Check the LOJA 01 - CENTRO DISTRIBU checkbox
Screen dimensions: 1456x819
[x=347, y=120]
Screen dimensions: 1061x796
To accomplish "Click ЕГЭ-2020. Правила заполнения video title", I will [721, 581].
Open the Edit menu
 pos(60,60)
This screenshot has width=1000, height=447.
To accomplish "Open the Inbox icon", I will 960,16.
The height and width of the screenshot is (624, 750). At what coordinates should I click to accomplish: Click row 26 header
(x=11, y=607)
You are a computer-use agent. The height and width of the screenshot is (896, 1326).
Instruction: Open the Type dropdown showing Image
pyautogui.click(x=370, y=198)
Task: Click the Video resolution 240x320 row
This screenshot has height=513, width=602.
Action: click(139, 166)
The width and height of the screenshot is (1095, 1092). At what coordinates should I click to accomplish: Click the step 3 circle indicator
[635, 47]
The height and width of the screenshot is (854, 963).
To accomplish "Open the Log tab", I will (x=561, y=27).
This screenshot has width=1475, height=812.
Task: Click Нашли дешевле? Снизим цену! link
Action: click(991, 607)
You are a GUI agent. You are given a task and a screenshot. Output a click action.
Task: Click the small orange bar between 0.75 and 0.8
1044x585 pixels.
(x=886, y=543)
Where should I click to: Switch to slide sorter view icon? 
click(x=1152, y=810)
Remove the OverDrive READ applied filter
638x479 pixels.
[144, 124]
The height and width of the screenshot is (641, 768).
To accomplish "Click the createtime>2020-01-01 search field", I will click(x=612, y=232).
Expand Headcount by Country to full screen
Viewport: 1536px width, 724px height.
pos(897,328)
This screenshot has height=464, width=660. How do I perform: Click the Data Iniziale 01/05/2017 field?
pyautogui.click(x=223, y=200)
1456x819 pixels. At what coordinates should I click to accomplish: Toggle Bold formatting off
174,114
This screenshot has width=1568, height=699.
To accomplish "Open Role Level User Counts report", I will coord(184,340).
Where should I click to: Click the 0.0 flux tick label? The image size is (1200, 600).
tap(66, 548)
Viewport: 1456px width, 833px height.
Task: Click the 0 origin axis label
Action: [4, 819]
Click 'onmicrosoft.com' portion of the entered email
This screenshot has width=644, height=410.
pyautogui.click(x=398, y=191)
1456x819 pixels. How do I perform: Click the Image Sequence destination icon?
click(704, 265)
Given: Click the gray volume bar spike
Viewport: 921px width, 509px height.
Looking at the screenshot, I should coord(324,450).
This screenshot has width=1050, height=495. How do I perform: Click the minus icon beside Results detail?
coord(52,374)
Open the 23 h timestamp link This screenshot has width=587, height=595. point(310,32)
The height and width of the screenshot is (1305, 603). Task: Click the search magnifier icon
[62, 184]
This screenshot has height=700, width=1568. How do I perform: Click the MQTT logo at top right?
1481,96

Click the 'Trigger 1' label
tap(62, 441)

### What is being asked
Rewrite the listing from the line with "The width and" up to and including the line with "Looking at the", putting "yellow" wherever "orange" appears and leaving everything else unchanged.

### Response to this task
The width and height of the screenshot is (1095, 1092). At what coordinates should I click to accomplish: Click the step 3 circle indicator
[635, 47]
The height and width of the screenshot is (854, 963).
To accomplish "Open the Log tab", I will (x=561, y=27).
This screenshot has width=1475, height=812.
Task: Click Нашли дешевле? Снизим цену! link
Action: click(991, 607)
You are a GUI agent. You are given a task and a screenshot. Output a click action.
Task: Click the small yellow bar between 0.75 and 0.8
1044x585 pixels.
(x=886, y=543)
Where should I click to: Switch to slide sorter view icon? 
click(x=1152, y=810)
Remove the OverDrive READ applied filter
638x479 pixels.
[144, 124]
The height and width of the screenshot is (641, 768).
To accomplish "Click the createtime>2020-01-01 search field", I will click(x=612, y=232).
Expand Headcount by Country to full screen
Viewport: 1536px width, 724px height.
pos(897,328)
This screenshot has height=464, width=660. How do I perform: Click the Data Iniziale 01/05/2017 field?
pyautogui.click(x=223, y=200)
1456x819 pixels. At what coordinates should I click to accomplish: Toggle Bold formatting off
174,114
This screenshot has width=1568, height=699.
To accomplish "Open Role Level User Counts report", I will coord(184,340).
Where should I click to: Click the 0.0 flux tick label? The image size is (1200, 600).
tap(66, 548)
Viewport: 1456px width, 833px height.
Task: Click the 0 origin axis label
Action: [4, 819]
Click 'onmicrosoft.com' portion of the entered email
This screenshot has width=644, height=410.
pyautogui.click(x=398, y=191)
1456x819 pixels. How do I perform: Click the Image Sequence destination icon?
click(704, 265)
Given: Click the gray volume bar spike
Viewport: 921px width, 509px height.
Looking at the screenshot, I should coord(324,450).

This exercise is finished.